BRIEF
Reproduce the listing below line for line, with nothing changed.
##### RAW RECORDS #####
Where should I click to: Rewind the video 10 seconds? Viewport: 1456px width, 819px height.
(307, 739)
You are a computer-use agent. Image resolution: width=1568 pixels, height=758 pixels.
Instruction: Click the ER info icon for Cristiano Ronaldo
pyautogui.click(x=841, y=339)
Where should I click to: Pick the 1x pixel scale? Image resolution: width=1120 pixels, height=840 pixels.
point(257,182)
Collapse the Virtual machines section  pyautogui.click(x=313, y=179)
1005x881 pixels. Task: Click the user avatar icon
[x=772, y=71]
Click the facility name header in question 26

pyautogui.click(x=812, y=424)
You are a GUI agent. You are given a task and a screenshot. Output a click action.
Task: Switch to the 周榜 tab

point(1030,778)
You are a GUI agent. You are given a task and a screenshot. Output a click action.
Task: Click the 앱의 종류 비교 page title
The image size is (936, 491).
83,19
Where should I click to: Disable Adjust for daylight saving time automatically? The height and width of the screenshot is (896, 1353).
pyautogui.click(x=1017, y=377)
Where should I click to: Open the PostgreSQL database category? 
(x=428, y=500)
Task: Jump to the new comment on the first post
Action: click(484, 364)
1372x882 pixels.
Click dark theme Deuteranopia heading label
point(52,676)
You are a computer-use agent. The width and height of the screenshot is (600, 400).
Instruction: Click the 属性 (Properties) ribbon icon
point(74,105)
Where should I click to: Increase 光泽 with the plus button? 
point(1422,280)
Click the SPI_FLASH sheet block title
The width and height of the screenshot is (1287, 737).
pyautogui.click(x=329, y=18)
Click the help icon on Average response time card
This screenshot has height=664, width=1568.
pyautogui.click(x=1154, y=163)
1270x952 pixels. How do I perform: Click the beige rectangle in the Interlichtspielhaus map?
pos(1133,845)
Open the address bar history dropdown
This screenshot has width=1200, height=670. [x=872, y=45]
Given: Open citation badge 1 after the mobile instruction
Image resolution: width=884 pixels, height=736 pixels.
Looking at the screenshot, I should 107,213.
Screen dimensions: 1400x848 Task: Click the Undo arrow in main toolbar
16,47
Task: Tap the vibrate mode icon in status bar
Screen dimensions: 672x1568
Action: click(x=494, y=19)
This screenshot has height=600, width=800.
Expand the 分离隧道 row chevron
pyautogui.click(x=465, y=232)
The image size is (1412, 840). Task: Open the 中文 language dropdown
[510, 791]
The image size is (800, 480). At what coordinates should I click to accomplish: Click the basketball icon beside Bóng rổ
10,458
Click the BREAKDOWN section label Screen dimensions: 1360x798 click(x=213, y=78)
#####
COMPLETE OUTPUT
Where should I click to: Rewind the video 10 seconds? Viewport: 1456px width, 819px height.
(307, 739)
You are a computer-use agent. Image resolution: width=1568 pixels, height=758 pixels.
Instruction: Click the ER info icon for Cristiano Ronaldo
pyautogui.click(x=841, y=339)
Where should I click to: Pick the 1x pixel scale? Image resolution: width=1120 pixels, height=840 pixels.
point(257,182)
Collapse the Virtual machines section  pyautogui.click(x=313, y=179)
1005x881 pixels. Task: Click the user avatar icon
[x=772, y=71]
Click the facility name header in question 26

pyautogui.click(x=812, y=424)
You are a GUI agent. You are given a task and a screenshot. Output a click action.
Task: Switch to the 周榜 tab

point(1030,778)
You are a GUI agent. You are given a task and a screenshot. Output a click action.
Task: Click the 앱의 종류 비교 page title
The image size is (936, 491).
83,19
Where should I click to: Disable Adjust for daylight saving time automatically? The height and width of the screenshot is (896, 1353).
pyautogui.click(x=1017, y=377)
Where should I click to: Open the PostgreSQL database category? 
(x=428, y=500)
Task: Jump to the new comment on the first post
Action: click(484, 364)
1372x882 pixels.
Click dark theme Deuteranopia heading label
point(52,676)
You are a computer-use agent. The width and height of the screenshot is (600, 400).
Instruction: Click the 属性 (Properties) ribbon icon
point(74,105)
Where should I click to: Increase 光泽 with the plus button? 
point(1422,280)
Click the SPI_FLASH sheet block title
The width and height of the screenshot is (1287, 737).
pyautogui.click(x=329, y=18)
Click the help icon on Average response time card
This screenshot has height=664, width=1568.
pyautogui.click(x=1154, y=163)
1270x952 pixels. How do I perform: Click the beige rectangle in the Interlichtspielhaus map?
pos(1133,845)
Open the address bar history dropdown
This screenshot has width=1200, height=670. [x=872, y=45]
Given: Open citation badge 1 after the mobile instruction
Image resolution: width=884 pixels, height=736 pixels.
Looking at the screenshot, I should 107,213.
Screen dimensions: 1400x848 Task: Click the Undo arrow in main toolbar
16,47
Task: Tap the vibrate mode icon in status bar
Screen dimensions: 672x1568
Action: click(x=494, y=19)
This screenshot has height=600, width=800.
Expand the 分离隧道 row chevron
pyautogui.click(x=465, y=232)
The image size is (1412, 840). Task: Open the 中文 language dropdown
[510, 791]
The image size is (800, 480). At what coordinates should I click to accomplish: Click the basketball icon beside Bóng rổ
10,458
Click the BREAKDOWN section label Screen dimensions: 1360x798 click(x=213, y=78)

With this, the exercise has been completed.